▶ EXERCISE BRIEF:
Beginning with the line that contains "The image size is (640, 480)." in the material below, print each line exactly until the line that contains "Screen dimensions: 980x456" has been printed, then stop.

▶ MATERIAL FOR THE TASK:
[Start of Attachment]

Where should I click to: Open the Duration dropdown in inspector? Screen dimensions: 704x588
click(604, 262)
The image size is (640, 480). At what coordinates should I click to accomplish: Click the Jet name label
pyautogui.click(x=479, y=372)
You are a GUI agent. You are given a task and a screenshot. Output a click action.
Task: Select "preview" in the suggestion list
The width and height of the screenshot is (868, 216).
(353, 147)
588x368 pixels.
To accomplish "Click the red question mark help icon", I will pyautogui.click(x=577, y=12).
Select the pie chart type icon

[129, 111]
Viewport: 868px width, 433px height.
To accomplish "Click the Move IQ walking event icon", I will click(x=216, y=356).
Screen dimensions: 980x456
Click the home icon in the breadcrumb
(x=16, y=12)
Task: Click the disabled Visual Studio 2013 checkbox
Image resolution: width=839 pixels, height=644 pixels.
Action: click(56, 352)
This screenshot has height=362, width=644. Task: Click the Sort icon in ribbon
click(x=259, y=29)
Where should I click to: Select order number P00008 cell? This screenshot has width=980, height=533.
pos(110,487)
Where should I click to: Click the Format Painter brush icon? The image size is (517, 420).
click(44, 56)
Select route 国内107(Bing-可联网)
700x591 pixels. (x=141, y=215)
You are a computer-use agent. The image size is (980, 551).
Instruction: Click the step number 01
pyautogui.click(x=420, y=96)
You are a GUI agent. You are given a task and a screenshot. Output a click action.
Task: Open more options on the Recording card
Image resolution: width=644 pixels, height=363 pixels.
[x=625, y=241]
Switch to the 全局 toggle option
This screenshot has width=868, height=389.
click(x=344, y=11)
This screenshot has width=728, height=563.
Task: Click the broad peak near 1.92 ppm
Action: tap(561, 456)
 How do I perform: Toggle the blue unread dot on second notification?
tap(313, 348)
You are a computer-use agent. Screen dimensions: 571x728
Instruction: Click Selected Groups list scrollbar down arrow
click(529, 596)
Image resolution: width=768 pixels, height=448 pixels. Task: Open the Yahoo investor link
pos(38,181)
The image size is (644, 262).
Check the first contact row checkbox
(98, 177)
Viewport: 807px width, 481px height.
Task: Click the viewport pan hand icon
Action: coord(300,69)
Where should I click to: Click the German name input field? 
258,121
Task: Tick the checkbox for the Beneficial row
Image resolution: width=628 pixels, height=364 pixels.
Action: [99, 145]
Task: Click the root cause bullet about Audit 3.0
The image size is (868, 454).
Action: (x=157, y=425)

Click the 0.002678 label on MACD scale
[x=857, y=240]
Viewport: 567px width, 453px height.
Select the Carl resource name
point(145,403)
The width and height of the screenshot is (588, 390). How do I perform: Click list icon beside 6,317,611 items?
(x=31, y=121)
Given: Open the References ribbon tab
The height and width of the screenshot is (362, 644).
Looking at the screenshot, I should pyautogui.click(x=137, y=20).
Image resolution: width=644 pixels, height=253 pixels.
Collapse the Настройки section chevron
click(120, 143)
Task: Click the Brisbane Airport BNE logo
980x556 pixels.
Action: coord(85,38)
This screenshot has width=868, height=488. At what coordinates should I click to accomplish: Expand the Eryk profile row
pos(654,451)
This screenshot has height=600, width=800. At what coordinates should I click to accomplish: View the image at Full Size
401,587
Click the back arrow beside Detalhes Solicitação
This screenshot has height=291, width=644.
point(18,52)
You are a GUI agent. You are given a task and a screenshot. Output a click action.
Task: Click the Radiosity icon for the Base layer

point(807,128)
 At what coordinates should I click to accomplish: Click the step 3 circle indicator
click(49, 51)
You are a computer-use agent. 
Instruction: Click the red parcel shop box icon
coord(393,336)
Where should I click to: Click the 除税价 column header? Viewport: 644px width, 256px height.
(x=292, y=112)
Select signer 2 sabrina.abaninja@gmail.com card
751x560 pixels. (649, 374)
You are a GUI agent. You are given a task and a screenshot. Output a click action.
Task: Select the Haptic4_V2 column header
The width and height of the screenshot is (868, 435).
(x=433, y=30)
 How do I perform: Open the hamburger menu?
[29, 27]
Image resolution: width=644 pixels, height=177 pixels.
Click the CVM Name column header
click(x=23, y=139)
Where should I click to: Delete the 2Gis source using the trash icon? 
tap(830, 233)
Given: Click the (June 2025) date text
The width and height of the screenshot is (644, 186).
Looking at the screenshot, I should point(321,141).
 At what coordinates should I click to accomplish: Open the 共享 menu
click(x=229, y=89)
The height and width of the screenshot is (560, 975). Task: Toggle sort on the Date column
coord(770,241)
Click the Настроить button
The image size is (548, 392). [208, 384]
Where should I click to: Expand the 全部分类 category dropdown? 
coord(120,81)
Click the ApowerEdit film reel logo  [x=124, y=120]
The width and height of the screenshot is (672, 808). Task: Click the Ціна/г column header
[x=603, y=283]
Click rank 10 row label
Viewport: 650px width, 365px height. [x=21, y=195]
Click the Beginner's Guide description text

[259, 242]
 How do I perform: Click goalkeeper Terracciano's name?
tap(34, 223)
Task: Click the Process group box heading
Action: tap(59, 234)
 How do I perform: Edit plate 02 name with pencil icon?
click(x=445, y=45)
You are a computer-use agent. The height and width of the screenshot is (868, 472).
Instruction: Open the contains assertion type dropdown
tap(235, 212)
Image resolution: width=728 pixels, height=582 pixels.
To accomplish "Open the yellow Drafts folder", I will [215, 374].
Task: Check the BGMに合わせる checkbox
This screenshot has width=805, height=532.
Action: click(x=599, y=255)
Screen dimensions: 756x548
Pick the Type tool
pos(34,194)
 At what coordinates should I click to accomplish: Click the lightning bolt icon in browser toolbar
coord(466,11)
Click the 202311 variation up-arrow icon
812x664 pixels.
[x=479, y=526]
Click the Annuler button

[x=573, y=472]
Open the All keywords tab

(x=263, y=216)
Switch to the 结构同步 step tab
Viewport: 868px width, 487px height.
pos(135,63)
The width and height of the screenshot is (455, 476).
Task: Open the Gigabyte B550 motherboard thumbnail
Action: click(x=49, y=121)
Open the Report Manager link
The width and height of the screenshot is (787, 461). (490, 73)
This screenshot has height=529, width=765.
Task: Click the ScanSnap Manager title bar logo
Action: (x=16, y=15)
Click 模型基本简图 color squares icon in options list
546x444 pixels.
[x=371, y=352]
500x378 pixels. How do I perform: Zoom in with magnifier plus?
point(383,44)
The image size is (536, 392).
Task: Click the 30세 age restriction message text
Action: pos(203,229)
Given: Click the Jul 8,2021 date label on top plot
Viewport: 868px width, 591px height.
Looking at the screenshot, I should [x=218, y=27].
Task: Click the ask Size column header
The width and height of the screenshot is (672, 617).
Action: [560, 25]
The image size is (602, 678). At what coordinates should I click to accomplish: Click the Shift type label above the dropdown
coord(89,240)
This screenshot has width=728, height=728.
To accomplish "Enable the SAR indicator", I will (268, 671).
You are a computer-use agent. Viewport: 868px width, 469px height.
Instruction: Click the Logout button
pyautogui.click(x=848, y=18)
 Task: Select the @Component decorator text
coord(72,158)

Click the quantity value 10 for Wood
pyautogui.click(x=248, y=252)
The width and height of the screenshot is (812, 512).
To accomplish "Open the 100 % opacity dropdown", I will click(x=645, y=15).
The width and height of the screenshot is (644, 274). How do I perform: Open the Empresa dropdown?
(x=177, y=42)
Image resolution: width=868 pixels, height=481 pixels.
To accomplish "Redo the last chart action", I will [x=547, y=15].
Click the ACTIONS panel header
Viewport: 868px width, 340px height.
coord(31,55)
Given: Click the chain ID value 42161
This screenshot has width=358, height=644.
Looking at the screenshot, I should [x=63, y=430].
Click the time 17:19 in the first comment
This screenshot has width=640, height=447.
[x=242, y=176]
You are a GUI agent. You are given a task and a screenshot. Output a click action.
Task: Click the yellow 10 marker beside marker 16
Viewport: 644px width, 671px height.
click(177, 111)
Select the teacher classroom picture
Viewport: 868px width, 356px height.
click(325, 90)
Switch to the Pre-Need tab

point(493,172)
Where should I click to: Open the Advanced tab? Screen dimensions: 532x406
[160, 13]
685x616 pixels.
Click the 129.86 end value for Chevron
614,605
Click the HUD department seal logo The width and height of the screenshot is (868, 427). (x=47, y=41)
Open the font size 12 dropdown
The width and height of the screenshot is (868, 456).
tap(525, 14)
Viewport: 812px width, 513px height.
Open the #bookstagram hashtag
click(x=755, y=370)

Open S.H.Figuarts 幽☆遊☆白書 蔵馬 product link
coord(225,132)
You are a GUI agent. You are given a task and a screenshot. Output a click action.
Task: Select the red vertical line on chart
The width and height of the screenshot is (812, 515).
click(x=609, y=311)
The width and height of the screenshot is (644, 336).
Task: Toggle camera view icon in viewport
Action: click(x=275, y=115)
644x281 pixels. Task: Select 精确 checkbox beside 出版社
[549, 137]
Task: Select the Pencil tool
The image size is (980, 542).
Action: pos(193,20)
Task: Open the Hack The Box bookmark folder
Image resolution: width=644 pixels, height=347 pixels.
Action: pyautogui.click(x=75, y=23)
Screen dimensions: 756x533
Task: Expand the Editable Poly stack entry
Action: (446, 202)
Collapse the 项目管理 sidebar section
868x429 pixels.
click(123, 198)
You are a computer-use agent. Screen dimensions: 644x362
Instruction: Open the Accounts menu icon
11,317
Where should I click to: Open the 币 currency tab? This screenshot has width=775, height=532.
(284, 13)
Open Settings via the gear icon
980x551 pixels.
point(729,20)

[End of Attachment]

▶ ANSWER BOX:
The image size is (640, 480). At what coordinates should I click to accomplish: Click the Jet name label
pyautogui.click(x=479, y=372)
You are a GUI agent. You are given a task and a screenshot. Output a click action.
Task: Select "preview" in the suggestion list
The width and height of the screenshot is (868, 216).
(353, 147)
588x368 pixels.
To accomplish "Click the red question mark help icon", I will pyautogui.click(x=577, y=12).
Select the pie chart type icon

[129, 111]
Viewport: 868px width, 433px height.
To accomplish "Click the Move IQ walking event icon", I will click(x=216, y=356).
Screen dimensions: 980x456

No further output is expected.